__QUOTED PASSAGE__.
■ ■ ■ ■ ■

Your regulator is broken, damage by high pressure because the improper initial startup.
to replace damage reg with a stainless steel regulator, I need to scratch my head a little.:icon_conf



devilduck said:


> What solenoid is that round silver one? Is it NPT sized threads like the burkert?
> 
> Aquariumplants.com is out of stock on burkert solenoids and I need an alternative place to get one.


send me your 15490-2, I will put a 1/8 male npt as outlet. and the silver looking one is the 1.5 watts Numatics stainless steel solenoid.



Darkblade48 said:


> In general, teflon tape is good enough for our purposes.


+1, teflon tape is good and economy, easy to find from any hardware store.

loctite, very good but a 10ml bottle is about $20, hard to find too.



oldpunk78 said:


> Bettatail custom taps those manifolds to accept the tube fitting threads of those metering valves. From what I understand, tapping those to 1/8npt is difficult and has a high fail rate.
> 
> Sent from my SAMSUNG-SGH-I317 using Tapatalk 2


it is easy to mount a 1/8 male npt fitting on the manifold as outlet port, but to make a 1/8 female npt port on the manifold as outlet, is difficult.

■ ■ ■ ■ ■

Rows excerpted from a collection
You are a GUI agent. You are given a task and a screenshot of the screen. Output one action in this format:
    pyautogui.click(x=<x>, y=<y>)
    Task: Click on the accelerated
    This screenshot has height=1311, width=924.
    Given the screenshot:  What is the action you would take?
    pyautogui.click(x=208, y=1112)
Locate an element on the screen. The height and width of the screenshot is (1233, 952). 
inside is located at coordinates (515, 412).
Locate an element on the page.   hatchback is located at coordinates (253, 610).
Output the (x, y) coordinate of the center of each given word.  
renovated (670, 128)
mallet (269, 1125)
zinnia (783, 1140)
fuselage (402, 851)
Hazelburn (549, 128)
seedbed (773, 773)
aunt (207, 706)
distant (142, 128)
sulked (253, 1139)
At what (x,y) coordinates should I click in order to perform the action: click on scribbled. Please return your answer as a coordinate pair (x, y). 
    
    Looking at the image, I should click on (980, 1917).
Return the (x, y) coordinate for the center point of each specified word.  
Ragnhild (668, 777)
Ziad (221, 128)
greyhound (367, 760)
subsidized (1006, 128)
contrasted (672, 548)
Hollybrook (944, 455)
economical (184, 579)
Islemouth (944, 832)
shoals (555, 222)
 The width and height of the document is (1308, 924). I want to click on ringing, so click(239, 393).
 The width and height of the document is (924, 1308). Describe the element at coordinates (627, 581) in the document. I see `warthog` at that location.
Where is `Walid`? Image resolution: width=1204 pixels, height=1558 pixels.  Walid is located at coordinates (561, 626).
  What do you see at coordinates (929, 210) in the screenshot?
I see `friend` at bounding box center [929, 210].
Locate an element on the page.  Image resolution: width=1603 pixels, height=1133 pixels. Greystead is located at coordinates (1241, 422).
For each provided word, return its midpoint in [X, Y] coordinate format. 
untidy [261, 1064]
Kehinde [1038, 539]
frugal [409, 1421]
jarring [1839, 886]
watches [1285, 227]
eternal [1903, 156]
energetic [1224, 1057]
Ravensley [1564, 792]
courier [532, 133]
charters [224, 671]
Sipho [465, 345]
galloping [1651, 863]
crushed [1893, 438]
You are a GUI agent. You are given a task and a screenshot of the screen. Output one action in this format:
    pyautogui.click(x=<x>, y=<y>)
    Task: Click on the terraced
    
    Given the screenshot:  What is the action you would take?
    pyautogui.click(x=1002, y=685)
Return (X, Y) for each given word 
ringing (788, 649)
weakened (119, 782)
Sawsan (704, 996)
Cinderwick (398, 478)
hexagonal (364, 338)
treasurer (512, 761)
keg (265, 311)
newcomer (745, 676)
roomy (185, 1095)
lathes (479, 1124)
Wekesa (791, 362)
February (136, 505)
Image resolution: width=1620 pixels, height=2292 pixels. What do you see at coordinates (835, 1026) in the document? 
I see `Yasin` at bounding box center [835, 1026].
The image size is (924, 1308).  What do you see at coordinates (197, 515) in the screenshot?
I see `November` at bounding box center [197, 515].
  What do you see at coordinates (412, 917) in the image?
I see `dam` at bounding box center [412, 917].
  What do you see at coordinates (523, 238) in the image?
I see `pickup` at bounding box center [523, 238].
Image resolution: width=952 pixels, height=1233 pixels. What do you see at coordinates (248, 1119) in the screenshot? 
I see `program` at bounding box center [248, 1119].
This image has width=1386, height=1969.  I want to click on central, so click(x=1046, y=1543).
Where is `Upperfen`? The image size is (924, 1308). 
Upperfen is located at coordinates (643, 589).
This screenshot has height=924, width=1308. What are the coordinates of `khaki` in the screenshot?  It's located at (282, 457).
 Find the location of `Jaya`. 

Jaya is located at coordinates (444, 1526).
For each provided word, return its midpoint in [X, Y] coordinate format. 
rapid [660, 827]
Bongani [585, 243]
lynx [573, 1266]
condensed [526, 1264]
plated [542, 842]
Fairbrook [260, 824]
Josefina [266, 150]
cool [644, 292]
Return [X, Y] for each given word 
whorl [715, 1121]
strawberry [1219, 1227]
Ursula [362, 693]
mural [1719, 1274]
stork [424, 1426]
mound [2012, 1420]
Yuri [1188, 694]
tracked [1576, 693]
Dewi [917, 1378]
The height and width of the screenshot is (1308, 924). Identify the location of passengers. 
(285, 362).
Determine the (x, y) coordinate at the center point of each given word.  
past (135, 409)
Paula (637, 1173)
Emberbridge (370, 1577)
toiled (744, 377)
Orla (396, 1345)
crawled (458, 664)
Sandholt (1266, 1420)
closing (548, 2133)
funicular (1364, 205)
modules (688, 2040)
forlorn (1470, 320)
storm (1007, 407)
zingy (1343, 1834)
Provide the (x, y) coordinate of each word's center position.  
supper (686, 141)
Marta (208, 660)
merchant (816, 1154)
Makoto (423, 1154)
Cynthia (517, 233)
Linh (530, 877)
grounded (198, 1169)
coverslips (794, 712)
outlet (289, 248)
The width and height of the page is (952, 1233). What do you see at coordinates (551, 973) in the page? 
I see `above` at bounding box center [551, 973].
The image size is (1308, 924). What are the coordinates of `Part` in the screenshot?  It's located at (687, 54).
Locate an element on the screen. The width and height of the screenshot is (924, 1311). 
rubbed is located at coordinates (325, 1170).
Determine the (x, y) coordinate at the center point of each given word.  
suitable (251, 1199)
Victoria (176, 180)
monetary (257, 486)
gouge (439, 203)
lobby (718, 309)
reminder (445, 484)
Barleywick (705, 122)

■ ■ ■ ■ ■

__WHAT IS ASKED__.
[A] Rewrite the part of the regulator and solenoid thread that opens with the words containing "to replace damage" and closes with "stainless steel solenoid.", replacing "burkert" with "Bürkert".
[B] Write what comes next in the regulator and solenoid thread, starting after its final sentence.

__ANSWERS TO EACH TASK__.
[A]
to replace damage reg with a stainless steel regulator, I need to scratch my head a little.:icon_conf



devilduck said:


> What solenoid is that round silver one? Is it NPT sized threads like the Bürkert?
> 
> Aquariumplants.com is out of stock on Bürkert solenoids and I need an alternative place to get one.


send me your 15490-2, I will put a 1/8 male npt as outlet. and the silver looking one is the 1.5 watts Numatics stainless steel solenoid.

[B]
----------



## mwuf15 (Aug 3, 2010)

regulator porn. 

betta, where can i find the fittings you use on your regulators? like the 90 elbows.


----------



## Bettatail (Feb 12, 2009)

mwuf15 said:


> regulator porn.
> 
> betta, where can i find the fittings you use on your regulators? like the 90 elbows.


304 grade stainless steel is low price, you can find it on evil bay for $2-$5, but 316/L grade is far more expensive, you can order it from swagelok or deals appear on evil bay, grab it fast.



FlyingHellFish said:


> Bettail, what happen to that japanese regulator you were making?


on hold, too many things going on in life... 
and it is summer again, more work, but decide to stay not like last year that I took a 6 months break from TPT.


----------



## AlanLe (Jan 10, 2013)

Hey Bettatail, I just found a place and will move out by end of this month. I'm going to start a 150 gallons tank. Do you have any free time in mid July? I can bring all of the parts that I have been hogging on fleabay  to your house.


----------



## Bettatail (Feb 12, 2009)

:icon_excl


----------



## AlanLe (Jan 10, 2013)

Bettatail said:


> :icon_excl


Don't tell me you bought that machine just to extract 2 brooks valves lol

Sent from my Nexus 5 using Tapatalk


----------



## PlantedRich (Jul 21, 2010)

Quote" loctite, very good but a 10ml bottle is about $20, hard to find too."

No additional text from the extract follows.